Given the grilling that members of Congress gave industry heads last
year and President Obama’s decision to fire GM chief Rick Wagoner, it
is understandable that many Americans are asking themselves,
“Why?”Among other reasons:
1. One of out ten jobs in the U.S. is tied to the auto industry
2. Auto manufacturing is the backbone of domestic manufacturing
3. More than 1000 parts are needed to build an auto – if domestic
manufacturing tanks, so do those suppliers, from tires to windshields,
to computer systems
4. The quality of Big Three autos is much better than their reputation
– reliability has vastly improved from the 1980’s and 1990’s
5. The auto industry is part of the real – not financial- economy,
where most economists believe that the real solutions to the economic
mess will be found
6. Trouble in the auto industry is now spreading to the “transplants”, or foreign-based manufacturers
7. Faced with a global threat of terror, the U.S.should not surrender
its vehicle manufacturing capacity entirely to foreign entities
8. The auto industry is “too big to fail” So far, we have only
bankruptcy and government bailout have been offered to solve the
problems facing the auto industry. After week-end rescues of AIG and
Citigroup, Americans rightfully feel “bailout fatigue.” Neither
bankruptcy, nor government bailout are optimal.

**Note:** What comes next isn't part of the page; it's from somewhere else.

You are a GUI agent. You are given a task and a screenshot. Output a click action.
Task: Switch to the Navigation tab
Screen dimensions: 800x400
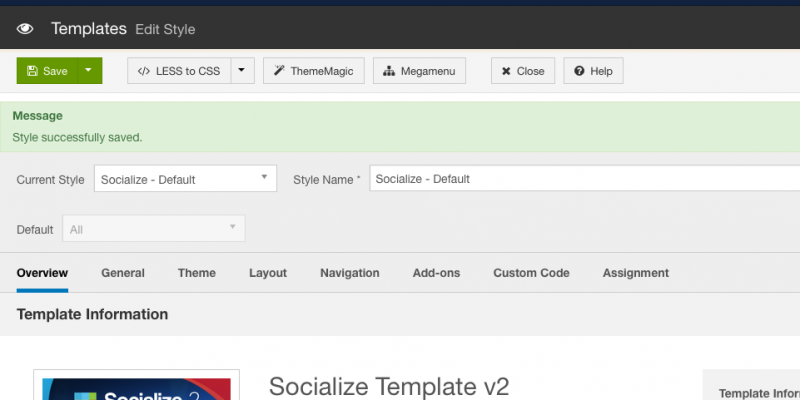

After much thought and consideration, we have a better plan. There are private partners who can and should
intervene to reinvest in one of America’s most important industries. We
call on the Treasury Department, the FDIC, the FTC and the Departments
of Commerce and Labor to negotiate a plan for the multi-national oil
companies to support and invest in the domestic auto industry. This makes sense for a number of
reasons, including:
1. During quarter ending September 30, 2008, the oil companies made
record profits. For example, BP and Exxon Mobil earned about $25
billion during that period. They have the financial strength to invest
in auto manufacturing.
2. Oil company investments in domestic auto production is fair - no
industry has benefited more from Detroit’s stubborn insistence on
opposing improved gas mileage.
3. To protect their investment, oil companies would finally have real
incentives to move beyond gas-powered vehicles to electricity, hydrogen
and other alternatives.
4. Investing in auto manufacturing gives the oil companies real
incentives to move beyond oil to electric and hydrogen-powered vehicles.
We are convinced that this plan can work, with government assistance, but without federal/taxpayer dollars.